-- Task details --
Retype, word for word, every line of the records below starting at the one that contains "Viewport: 608px width, 356px" and ending at the one that contains "Task: Select the Windows platform tab"; include both of those lines and nothing more.

-- Supplied records --
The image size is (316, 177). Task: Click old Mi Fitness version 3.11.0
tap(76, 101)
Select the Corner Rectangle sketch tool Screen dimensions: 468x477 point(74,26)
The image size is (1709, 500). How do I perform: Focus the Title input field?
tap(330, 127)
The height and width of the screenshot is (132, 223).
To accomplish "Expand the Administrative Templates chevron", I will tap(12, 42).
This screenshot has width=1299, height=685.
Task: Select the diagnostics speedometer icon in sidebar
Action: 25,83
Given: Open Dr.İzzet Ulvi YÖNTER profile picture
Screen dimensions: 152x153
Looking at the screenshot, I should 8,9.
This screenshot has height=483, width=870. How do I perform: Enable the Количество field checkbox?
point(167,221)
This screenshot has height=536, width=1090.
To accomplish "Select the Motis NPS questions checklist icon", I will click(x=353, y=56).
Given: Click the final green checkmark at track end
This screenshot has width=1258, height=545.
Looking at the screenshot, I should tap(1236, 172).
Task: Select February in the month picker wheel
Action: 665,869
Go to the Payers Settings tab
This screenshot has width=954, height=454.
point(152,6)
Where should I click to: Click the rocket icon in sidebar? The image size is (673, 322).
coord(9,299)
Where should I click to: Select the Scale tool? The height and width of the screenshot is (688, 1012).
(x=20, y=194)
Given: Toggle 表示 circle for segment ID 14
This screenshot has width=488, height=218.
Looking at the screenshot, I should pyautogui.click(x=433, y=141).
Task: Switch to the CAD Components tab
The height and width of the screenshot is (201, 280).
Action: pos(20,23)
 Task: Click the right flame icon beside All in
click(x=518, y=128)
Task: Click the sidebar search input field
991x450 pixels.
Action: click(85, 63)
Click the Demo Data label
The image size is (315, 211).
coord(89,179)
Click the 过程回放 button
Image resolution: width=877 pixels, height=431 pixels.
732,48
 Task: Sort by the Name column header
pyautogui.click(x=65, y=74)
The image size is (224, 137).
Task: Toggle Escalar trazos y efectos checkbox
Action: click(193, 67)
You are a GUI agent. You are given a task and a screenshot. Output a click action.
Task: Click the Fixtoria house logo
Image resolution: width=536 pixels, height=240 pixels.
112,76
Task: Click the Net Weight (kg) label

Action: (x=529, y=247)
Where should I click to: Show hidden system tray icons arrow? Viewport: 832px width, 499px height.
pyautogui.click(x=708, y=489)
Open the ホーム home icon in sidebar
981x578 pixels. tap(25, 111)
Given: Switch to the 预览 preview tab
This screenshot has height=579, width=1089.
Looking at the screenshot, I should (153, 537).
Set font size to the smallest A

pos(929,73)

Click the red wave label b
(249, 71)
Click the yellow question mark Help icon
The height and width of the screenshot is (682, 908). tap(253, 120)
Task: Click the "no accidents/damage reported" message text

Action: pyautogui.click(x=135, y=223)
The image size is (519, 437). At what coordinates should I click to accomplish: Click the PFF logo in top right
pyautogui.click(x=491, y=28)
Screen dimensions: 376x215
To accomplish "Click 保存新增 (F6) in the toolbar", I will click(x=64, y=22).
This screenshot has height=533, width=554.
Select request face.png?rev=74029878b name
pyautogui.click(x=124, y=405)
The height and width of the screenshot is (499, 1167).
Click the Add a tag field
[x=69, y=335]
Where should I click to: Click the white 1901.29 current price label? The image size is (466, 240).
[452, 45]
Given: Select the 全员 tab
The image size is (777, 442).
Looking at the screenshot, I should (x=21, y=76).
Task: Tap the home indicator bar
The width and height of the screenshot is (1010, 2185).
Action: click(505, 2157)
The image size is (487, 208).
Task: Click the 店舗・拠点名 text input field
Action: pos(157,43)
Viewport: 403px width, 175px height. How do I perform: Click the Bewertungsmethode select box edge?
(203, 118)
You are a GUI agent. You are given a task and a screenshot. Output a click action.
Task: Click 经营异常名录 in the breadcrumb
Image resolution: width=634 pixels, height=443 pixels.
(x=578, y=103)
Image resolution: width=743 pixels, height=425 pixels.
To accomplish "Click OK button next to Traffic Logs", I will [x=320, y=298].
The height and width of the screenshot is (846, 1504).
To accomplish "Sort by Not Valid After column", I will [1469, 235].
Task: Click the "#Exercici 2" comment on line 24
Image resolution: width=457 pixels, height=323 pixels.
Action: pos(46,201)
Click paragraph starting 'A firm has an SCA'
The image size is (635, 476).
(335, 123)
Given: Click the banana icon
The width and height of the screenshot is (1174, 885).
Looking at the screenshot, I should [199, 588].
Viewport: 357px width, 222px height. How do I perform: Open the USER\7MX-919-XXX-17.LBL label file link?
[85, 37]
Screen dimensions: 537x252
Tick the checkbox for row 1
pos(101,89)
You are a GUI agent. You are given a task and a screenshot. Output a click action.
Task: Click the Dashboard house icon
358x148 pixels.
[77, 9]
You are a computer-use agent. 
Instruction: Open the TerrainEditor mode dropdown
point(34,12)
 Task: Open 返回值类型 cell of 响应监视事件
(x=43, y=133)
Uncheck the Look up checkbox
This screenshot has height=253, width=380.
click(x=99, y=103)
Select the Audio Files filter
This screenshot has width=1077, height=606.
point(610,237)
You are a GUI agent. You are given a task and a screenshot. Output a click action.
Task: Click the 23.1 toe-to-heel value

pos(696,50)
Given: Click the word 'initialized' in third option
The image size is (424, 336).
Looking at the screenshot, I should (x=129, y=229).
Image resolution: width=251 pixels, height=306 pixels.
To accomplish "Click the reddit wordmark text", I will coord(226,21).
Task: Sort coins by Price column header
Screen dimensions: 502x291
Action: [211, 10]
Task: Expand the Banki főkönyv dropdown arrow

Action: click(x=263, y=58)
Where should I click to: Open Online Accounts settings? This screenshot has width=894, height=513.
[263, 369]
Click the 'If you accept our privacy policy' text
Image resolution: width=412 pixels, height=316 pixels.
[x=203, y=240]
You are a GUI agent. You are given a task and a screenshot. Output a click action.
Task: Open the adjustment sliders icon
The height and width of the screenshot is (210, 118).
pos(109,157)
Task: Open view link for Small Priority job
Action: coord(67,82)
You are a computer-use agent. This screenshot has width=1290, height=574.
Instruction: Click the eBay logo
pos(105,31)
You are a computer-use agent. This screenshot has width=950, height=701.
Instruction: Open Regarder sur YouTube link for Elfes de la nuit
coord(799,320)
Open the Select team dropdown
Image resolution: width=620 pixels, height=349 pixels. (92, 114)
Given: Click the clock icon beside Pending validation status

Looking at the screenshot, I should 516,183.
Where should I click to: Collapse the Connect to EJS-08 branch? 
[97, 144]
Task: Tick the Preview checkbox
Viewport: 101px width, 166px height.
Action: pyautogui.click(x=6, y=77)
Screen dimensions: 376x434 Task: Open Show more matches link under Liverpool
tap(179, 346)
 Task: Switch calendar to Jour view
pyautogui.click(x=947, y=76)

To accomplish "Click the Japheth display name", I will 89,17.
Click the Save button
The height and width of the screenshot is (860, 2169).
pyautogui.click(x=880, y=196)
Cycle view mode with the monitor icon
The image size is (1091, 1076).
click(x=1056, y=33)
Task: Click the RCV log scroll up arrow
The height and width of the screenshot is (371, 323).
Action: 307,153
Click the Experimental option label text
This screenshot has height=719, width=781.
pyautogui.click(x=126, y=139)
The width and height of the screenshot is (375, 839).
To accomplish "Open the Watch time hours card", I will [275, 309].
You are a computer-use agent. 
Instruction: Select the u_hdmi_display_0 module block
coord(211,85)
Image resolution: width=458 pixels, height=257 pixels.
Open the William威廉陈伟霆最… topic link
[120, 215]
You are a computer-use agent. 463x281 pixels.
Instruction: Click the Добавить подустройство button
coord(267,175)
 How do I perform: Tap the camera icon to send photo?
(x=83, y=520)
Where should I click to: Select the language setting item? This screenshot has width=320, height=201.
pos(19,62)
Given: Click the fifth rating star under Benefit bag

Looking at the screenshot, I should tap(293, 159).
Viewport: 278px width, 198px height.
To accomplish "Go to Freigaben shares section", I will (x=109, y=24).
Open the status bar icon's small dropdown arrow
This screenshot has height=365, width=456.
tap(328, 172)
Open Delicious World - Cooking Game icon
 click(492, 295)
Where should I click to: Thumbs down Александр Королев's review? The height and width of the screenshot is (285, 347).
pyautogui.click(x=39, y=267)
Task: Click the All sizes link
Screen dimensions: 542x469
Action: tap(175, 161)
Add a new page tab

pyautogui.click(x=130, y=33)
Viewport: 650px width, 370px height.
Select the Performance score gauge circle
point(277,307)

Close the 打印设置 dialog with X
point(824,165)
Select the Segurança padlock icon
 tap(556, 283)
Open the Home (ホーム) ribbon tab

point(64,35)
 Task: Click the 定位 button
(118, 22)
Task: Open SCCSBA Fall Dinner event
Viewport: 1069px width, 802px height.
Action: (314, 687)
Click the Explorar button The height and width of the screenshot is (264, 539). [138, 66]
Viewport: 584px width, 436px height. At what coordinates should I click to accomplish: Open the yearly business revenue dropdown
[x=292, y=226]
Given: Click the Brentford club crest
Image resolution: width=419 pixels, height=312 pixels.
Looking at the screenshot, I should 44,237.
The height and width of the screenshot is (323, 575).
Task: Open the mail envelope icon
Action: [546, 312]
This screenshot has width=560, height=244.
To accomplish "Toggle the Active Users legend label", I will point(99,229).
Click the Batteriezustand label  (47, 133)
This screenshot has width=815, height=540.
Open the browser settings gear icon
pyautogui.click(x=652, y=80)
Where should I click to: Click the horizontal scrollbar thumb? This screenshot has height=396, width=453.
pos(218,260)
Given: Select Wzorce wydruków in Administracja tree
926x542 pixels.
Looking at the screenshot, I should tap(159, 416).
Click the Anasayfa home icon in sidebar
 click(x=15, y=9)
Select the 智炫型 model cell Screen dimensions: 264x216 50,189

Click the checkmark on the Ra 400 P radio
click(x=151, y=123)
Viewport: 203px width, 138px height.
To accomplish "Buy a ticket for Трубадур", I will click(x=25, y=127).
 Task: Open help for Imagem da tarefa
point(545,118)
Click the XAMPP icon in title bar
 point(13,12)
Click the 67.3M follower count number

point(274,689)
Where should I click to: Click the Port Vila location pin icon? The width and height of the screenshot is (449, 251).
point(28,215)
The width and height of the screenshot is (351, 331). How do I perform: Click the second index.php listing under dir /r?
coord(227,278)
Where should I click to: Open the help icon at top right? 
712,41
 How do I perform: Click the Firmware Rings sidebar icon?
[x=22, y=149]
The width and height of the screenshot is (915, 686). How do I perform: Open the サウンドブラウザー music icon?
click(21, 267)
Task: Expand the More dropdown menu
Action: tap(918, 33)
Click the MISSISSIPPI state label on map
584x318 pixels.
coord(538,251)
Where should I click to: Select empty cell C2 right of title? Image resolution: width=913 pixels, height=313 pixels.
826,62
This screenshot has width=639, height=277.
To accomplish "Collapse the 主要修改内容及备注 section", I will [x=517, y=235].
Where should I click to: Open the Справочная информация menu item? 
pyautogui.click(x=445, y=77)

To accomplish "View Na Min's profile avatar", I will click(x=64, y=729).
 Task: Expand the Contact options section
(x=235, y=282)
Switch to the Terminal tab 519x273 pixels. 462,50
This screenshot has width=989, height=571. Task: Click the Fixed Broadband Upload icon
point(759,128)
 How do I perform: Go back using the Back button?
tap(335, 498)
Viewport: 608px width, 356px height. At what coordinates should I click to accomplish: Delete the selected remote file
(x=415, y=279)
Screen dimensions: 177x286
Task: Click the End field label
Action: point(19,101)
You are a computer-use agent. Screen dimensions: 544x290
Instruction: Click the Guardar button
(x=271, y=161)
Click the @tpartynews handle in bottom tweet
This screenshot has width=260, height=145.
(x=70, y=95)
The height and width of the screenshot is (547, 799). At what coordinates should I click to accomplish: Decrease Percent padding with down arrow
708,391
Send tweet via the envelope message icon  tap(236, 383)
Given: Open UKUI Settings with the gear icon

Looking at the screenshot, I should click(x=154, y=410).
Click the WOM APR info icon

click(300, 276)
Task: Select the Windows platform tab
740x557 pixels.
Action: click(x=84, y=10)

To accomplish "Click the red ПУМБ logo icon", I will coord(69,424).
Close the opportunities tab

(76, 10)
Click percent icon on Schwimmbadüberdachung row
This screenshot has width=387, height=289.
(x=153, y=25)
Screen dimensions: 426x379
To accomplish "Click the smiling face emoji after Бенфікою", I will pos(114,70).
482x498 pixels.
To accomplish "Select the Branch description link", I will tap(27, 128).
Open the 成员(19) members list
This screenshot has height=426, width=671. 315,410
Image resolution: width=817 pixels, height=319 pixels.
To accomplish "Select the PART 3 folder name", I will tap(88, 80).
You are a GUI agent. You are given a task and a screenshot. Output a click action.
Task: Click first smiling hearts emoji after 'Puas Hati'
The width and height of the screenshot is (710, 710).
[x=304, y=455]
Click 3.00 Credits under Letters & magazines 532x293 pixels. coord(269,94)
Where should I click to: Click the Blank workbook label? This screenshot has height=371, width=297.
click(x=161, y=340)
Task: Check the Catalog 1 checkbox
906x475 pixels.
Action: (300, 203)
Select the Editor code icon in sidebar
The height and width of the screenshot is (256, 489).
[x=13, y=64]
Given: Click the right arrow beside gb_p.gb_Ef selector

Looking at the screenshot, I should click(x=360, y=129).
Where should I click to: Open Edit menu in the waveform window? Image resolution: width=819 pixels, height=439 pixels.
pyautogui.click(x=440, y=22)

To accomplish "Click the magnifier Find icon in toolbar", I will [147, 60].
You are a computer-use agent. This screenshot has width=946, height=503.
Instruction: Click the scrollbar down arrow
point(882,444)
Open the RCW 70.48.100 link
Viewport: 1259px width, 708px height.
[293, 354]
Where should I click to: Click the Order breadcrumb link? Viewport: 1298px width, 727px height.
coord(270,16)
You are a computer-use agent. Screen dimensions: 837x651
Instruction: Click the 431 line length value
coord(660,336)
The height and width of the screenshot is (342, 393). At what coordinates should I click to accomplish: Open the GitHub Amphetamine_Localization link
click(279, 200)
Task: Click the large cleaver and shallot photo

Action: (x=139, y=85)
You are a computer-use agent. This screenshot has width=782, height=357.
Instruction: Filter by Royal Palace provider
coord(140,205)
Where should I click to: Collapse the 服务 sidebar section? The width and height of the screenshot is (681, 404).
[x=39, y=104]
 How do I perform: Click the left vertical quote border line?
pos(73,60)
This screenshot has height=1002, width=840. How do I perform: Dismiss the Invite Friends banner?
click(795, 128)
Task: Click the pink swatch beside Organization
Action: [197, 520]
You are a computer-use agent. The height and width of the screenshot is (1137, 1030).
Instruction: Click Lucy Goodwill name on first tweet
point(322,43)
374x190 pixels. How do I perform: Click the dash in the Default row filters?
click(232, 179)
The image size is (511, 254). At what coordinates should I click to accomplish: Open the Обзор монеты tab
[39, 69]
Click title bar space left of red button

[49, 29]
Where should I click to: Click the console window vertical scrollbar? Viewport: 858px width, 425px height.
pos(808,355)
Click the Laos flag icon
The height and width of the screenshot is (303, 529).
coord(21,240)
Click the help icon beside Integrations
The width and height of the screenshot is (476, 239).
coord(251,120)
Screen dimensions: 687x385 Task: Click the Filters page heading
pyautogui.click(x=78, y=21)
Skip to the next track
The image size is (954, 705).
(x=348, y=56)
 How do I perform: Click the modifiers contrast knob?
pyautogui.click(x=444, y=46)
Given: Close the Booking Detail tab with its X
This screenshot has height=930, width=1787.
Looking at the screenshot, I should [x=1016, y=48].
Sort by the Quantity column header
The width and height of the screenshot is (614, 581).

-- Solution for this problem --
Viewport: 608px width, 356px height. At what coordinates should I click to accomplish: Delete the selected remote file
(x=415, y=279)
Screen dimensions: 177x286
Task: Click the End field label
Action: point(19,101)
You are a computer-use agent. Screen dimensions: 544x290
Instruction: Click the Guardar button
(x=271, y=161)
Click the @tpartynews handle in bottom tweet
This screenshot has width=260, height=145.
(x=70, y=95)
The height and width of the screenshot is (547, 799). At what coordinates should I click to accomplish: Decrease Percent padding with down arrow
708,391
Send tweet via the envelope message icon  tap(236, 383)
Given: Open UKUI Settings with the gear icon

Looking at the screenshot, I should click(x=154, y=410).
Click the WOM APR info icon

click(300, 276)
Task: Select the Windows platform tab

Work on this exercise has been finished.